» **PROBLEM STATEMENT**: Pull out each line of the data that includes the word "computer".

» **RECORDS TO USE**:

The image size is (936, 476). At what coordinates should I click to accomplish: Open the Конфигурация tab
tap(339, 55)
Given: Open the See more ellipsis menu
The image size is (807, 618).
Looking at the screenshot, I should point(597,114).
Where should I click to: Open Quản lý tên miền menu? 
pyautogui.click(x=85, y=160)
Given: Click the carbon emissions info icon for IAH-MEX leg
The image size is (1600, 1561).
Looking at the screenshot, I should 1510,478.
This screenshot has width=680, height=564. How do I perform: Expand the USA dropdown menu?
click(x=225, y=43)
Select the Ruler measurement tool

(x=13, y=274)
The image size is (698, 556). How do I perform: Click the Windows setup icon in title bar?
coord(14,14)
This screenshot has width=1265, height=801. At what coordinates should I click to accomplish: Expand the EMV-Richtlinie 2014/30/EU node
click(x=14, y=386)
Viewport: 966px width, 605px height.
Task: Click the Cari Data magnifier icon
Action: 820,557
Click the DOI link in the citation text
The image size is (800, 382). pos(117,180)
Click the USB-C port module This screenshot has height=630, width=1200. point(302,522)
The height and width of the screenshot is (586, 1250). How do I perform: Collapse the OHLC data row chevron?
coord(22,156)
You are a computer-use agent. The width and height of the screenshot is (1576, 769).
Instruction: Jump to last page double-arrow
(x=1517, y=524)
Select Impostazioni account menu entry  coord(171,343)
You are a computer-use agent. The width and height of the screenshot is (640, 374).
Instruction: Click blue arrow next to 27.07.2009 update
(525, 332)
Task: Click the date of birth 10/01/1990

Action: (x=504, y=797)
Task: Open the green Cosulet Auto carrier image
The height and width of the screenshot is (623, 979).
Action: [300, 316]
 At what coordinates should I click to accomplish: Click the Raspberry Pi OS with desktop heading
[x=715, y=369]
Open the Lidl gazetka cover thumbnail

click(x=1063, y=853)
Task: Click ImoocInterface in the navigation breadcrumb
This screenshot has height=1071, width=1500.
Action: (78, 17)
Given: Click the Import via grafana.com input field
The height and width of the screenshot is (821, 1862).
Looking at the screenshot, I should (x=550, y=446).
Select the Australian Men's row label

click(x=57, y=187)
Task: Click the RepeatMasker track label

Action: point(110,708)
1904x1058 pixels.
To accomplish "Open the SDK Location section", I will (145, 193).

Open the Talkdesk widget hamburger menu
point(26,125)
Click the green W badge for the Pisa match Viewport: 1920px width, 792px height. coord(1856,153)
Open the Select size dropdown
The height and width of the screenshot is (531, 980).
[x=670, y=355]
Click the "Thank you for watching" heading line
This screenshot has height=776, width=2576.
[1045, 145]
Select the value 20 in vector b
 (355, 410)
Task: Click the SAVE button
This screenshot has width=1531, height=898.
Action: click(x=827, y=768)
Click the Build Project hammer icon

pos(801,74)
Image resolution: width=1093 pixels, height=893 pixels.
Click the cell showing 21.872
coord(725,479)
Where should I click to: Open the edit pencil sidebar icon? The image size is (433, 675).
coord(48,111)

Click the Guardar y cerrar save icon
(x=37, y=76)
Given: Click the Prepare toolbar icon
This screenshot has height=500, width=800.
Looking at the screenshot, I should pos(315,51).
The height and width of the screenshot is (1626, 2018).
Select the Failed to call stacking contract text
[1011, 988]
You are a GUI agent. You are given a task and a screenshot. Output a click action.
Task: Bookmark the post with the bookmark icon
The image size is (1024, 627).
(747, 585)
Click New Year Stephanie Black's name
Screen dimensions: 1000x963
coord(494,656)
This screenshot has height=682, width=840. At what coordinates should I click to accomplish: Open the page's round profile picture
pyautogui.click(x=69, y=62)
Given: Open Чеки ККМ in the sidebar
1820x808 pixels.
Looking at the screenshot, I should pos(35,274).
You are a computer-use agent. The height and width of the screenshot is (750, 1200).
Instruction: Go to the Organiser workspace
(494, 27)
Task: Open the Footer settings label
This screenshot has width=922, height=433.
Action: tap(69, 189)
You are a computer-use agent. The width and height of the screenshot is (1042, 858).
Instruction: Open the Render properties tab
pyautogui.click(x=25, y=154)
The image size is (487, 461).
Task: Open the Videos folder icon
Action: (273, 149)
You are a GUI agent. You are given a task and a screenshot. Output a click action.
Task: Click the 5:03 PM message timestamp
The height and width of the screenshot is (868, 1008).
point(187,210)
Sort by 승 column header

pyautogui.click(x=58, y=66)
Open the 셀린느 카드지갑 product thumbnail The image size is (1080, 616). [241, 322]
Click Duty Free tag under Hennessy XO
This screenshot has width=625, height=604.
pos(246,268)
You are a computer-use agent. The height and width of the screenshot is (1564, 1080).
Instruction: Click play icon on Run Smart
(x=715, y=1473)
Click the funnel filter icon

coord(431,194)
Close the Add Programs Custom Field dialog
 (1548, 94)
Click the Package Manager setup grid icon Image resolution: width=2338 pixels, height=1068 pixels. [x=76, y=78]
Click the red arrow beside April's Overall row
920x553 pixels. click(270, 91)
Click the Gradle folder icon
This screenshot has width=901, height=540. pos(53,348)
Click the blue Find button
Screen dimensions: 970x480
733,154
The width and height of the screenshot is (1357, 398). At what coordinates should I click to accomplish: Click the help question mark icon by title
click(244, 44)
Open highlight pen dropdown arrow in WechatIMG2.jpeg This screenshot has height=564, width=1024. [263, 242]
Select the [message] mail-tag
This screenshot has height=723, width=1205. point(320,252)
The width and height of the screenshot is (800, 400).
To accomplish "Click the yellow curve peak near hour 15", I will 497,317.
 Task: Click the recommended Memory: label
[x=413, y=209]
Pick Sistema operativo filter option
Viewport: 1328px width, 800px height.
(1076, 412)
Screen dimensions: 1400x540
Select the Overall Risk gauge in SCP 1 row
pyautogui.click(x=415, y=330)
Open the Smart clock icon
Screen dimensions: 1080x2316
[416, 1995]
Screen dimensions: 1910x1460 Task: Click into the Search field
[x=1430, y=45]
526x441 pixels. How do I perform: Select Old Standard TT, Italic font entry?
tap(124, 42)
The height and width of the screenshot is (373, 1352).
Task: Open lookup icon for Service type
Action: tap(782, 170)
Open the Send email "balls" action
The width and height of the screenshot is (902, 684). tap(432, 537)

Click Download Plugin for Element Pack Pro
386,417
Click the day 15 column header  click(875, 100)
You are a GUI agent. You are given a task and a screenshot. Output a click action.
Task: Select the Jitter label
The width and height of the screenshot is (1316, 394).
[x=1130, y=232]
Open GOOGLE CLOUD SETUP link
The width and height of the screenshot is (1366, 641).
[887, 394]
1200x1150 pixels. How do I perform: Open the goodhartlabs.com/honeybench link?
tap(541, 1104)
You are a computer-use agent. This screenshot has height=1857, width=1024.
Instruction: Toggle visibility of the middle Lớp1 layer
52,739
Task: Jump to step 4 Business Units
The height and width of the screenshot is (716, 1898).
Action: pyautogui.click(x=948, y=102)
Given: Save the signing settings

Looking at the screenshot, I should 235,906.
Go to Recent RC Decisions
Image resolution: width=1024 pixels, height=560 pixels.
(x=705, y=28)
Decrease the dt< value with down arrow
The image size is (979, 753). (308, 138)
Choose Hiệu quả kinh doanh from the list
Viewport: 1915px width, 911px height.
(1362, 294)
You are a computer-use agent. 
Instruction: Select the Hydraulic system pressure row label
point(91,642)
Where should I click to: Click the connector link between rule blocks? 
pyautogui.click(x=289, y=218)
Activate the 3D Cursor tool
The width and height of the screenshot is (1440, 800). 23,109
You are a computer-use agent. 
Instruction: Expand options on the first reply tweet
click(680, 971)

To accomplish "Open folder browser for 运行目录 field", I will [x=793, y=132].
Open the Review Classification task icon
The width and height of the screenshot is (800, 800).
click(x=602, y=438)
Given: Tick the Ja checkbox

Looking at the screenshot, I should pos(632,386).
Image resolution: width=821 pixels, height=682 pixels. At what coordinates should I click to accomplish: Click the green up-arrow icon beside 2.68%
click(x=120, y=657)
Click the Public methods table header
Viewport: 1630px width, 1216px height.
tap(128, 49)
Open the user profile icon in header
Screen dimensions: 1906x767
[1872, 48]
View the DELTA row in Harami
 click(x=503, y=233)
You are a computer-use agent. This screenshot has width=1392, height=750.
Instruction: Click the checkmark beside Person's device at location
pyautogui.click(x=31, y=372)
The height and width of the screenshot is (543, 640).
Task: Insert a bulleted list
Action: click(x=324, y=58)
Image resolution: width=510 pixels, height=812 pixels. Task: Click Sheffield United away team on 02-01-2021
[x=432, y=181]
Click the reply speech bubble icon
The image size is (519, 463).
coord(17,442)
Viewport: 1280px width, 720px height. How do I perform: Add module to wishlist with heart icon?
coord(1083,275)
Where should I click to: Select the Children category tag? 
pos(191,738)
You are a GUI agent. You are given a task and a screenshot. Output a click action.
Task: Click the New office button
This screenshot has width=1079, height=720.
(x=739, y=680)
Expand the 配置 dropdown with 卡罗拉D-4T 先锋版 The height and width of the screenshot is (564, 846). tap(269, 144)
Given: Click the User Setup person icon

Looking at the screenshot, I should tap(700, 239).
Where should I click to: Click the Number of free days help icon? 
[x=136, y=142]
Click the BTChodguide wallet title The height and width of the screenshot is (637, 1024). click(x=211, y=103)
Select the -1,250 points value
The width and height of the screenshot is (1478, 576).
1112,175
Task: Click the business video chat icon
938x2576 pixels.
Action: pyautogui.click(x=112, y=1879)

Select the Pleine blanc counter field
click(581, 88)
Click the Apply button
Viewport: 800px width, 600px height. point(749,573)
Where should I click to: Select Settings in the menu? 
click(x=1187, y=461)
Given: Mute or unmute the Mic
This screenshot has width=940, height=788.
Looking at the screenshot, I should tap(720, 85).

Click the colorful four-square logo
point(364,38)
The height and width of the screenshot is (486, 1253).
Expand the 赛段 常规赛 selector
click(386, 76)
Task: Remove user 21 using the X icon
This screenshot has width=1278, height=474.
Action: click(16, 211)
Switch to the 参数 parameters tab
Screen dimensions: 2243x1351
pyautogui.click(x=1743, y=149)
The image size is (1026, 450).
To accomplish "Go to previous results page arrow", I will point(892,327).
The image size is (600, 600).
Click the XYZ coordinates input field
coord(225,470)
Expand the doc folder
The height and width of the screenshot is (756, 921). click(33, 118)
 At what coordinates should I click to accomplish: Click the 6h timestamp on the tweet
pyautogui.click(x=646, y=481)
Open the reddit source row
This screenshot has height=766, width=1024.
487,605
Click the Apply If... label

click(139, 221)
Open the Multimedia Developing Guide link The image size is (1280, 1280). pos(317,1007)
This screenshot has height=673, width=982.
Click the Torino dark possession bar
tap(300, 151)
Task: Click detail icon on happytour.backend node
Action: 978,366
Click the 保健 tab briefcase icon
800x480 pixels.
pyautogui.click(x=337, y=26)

» **ANSWER FOR THIS EXERCISE**:
You are a computer-use agent. The width and height of the screenshot is (1576, 769).
You are a computer-use agent. The width and height of the screenshot is (640, 374).
You are a computer-use agent. The height and width of the screenshot is (750, 1200).
You are a computer-use agent. The width and height of the screenshot is (1042, 858).
You are a computer-use agent. The height and width of the screenshot is (1564, 1080).
You are a computer-use agent. This screenshot has height=1857, width=1024.
You are a computer-use agent. 
You are a computer-use agent. 
You are a computer-use agent. This screenshot has width=1392, height=750.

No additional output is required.